___ MATERIAL FOR THE TASK ___
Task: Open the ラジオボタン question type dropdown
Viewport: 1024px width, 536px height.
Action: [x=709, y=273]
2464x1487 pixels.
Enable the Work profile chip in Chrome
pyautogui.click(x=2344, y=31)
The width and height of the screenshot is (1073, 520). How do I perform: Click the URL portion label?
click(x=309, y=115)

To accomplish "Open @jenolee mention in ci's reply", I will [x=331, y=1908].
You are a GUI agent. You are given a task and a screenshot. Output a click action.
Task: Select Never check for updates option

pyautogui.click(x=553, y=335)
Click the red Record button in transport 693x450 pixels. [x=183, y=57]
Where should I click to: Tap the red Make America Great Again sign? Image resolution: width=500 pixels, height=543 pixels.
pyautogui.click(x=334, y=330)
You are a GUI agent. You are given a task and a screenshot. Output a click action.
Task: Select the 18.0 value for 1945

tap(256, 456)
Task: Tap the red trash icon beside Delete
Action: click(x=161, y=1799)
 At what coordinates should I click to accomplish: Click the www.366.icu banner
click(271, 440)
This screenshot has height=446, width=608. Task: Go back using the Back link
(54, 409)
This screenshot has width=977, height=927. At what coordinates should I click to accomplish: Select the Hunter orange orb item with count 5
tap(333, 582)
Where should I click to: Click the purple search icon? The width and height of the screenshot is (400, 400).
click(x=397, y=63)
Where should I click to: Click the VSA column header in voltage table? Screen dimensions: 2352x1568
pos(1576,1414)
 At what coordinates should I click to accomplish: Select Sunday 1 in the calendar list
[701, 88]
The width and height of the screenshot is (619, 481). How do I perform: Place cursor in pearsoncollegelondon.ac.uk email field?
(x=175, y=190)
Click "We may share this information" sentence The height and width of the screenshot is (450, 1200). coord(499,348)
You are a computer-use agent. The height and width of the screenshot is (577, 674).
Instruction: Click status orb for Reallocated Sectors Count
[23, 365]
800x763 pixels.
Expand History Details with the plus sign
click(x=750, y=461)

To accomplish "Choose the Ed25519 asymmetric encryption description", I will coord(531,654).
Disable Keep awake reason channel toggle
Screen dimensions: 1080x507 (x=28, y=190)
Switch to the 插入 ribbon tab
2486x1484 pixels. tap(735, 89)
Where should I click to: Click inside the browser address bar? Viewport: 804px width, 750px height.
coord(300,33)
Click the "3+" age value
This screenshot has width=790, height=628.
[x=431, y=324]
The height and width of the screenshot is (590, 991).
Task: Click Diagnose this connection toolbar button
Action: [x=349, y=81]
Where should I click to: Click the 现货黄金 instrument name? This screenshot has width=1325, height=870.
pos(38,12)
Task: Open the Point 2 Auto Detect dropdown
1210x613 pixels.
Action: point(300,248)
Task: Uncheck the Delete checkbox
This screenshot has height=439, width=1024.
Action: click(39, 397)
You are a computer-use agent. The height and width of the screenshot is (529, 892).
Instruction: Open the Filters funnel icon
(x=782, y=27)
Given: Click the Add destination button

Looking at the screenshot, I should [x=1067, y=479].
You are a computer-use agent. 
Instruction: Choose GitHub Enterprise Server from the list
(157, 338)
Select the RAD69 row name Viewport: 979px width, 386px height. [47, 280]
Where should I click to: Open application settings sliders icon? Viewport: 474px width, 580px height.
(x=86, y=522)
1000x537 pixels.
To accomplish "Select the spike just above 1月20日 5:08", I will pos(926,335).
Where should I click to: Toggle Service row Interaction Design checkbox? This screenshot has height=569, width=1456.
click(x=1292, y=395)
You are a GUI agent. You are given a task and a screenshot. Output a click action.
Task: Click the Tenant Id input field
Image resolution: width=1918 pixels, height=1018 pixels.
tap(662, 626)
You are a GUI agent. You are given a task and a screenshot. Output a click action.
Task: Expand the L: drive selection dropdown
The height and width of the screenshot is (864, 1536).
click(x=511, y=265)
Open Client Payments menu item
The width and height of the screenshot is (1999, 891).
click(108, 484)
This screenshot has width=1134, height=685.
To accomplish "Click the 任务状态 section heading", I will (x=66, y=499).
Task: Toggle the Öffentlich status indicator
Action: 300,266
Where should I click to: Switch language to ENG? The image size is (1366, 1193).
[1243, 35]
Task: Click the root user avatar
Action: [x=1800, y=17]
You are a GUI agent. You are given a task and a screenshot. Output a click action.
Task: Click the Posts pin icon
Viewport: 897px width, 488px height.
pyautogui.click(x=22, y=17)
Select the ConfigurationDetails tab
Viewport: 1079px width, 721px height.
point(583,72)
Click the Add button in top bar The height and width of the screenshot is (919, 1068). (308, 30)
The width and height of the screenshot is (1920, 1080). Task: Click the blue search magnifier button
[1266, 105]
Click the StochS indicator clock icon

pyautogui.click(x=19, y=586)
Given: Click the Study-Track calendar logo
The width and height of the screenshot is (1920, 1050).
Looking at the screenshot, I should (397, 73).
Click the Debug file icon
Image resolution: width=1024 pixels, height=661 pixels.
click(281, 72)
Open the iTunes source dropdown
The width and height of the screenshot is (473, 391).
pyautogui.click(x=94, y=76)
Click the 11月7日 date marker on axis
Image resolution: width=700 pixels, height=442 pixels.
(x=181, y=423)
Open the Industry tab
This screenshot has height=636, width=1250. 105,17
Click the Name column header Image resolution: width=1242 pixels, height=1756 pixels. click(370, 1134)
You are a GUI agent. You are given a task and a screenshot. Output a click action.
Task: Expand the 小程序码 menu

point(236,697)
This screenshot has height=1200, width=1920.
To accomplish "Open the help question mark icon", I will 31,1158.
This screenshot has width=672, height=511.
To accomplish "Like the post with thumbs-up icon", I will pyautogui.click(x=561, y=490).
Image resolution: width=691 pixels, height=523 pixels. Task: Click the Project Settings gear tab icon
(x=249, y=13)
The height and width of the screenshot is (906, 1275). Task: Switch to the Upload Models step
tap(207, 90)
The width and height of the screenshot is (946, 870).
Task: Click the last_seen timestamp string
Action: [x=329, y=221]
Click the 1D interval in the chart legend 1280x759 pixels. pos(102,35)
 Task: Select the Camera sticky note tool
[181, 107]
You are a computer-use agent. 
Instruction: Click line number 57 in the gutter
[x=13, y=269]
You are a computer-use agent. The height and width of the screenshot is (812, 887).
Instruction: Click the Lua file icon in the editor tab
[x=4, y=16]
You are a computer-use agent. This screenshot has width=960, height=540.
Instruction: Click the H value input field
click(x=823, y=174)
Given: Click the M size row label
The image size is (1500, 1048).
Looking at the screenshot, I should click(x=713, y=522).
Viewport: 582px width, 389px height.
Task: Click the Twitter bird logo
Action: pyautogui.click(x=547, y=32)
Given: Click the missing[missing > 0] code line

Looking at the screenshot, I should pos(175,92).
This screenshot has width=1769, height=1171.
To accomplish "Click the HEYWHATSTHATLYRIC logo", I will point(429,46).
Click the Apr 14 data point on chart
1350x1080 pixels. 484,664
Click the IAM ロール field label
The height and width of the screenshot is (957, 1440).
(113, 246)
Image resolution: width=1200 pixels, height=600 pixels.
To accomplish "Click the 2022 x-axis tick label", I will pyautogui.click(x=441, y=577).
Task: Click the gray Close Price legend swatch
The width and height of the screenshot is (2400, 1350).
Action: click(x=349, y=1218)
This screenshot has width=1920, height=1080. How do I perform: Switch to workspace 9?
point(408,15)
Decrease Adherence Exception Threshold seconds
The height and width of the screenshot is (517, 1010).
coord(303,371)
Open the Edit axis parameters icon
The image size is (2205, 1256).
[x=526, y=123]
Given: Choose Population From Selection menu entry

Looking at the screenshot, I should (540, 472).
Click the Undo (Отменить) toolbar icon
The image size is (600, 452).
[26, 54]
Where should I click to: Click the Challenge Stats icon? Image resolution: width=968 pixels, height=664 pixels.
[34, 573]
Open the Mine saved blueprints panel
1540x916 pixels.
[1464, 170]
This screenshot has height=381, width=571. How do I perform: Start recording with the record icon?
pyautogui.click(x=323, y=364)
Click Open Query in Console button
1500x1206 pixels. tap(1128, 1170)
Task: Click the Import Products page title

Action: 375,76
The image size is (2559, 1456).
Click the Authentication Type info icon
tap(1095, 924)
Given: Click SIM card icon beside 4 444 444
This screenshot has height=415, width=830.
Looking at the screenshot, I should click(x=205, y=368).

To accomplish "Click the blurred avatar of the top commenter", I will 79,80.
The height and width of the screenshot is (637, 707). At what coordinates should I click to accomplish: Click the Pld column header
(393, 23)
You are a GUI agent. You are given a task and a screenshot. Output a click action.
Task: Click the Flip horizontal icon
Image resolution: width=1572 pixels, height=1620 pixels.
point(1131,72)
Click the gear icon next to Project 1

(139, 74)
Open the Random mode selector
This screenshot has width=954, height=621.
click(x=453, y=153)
___
* **WHAT IS REQUIRED**:
Format everything from the line containing "This screenshot has height=446, width=608." down through the line containing "click(x=397, y=63)" as a two-column CSV with the headers item and answer. Give one row per item, with each field in double quotes and any line breaks replaced by spaces.

* **CORRECT RESPONSE**:
item,answer
"This screenshot has height=446, width=608. Task: Go back using the Back link","(54, 409)"
"This screenshot has width=977, height=927. At what coordinates should I click to accomplish: Select the Hunter orange orb item with count 5","tap(333, 582)"
"Where should I click to: Click the purple search icon? The width and height of the screenshot is (400, 400).","click(x=397, y=63)"